Fadiga Crônica e Estresse
Indivíduos com síndrome da fadiga crônica, esgotamento físico ou mental, e altos níveis de estresse oxidativo são frequentemente encaminhados para essa terapia. O especialista avalia marcadores de estresse celular e propõe protocolos com antioxidantes e nutrientes específicos para melhorar a resistência energética.
Problemas de Pele e Envelhecimento
Condições como acne, dermatite, psoríase e sinais de envelhecimento precoce podem ser tratados com suplementação ortomolecular. O foco está em reduzir inflamações e promover a regeneração celular através de nutrientes como colágeno, vitamina C e ômega-3.
Distúrbios Hormonais
Desequilíbrios hormonais, incluindo tireoide, menopausa ou andropausa, são alvos frequentes. A terapia busca modular a produção hormonal com micronutrientes e fitoterápicos, minimizando sintomas como insônia, ganho de peso e alterações de humor.
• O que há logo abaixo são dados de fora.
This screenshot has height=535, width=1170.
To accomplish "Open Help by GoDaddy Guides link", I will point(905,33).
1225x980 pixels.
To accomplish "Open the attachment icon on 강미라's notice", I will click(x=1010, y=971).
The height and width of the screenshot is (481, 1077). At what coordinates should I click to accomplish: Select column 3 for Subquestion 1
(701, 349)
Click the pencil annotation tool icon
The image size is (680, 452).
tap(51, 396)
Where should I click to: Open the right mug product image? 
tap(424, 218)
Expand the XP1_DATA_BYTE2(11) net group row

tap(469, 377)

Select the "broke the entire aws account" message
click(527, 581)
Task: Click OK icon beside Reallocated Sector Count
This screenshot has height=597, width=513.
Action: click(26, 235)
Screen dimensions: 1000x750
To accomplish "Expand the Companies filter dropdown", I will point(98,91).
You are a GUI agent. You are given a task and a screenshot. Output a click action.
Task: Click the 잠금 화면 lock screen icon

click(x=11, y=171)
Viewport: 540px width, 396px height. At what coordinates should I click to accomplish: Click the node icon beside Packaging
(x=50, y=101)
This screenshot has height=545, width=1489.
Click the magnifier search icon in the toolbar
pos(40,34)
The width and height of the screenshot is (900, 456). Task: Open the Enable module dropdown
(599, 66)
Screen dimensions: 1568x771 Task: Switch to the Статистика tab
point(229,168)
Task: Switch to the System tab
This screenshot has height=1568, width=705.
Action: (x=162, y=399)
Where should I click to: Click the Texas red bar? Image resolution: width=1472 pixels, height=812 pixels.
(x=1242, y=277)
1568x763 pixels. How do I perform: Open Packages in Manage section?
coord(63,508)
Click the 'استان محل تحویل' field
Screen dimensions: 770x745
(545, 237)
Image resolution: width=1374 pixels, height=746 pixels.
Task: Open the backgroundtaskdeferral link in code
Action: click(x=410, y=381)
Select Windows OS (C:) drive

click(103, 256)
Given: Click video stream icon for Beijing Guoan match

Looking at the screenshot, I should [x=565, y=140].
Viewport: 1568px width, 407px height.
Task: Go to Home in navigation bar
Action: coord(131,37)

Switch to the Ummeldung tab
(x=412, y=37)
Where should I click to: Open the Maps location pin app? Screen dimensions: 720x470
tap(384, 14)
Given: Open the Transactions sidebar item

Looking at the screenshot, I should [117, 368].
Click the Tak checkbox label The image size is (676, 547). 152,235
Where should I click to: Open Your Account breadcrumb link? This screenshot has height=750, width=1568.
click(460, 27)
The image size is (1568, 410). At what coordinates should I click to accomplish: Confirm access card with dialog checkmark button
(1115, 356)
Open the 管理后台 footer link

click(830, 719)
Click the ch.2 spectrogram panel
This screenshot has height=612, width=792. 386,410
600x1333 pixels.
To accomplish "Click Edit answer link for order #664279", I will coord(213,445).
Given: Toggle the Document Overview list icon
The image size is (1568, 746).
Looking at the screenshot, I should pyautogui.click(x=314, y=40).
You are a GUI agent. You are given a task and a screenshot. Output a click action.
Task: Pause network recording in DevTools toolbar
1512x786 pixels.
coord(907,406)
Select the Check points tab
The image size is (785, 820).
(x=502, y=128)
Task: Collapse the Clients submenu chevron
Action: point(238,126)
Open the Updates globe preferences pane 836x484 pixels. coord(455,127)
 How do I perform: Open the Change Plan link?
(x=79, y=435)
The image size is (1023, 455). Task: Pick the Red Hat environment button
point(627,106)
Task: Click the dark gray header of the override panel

Doenças Autoimunes e Inflamatórias
Pacientes com condições como artrite reumatoide, lúpus ou doença de Crohn podem encontrar apoio no tratamento ortomolecular. A estratégia envolve reduzir a inflamação sistêmica e fortalecer o sistema imunológico com compostos como curcumina e glutamina.
Melhoria de Performance Esportiva
Atletas e praticantes de atividade física buscam a terapia para otimizar recuperação muscular, prevenir lesões e aumentar a disposição. Aminoácidos, eletrólitos e coenzimas são usados para potencializar resultados e reduzir o impacto do estresse físico.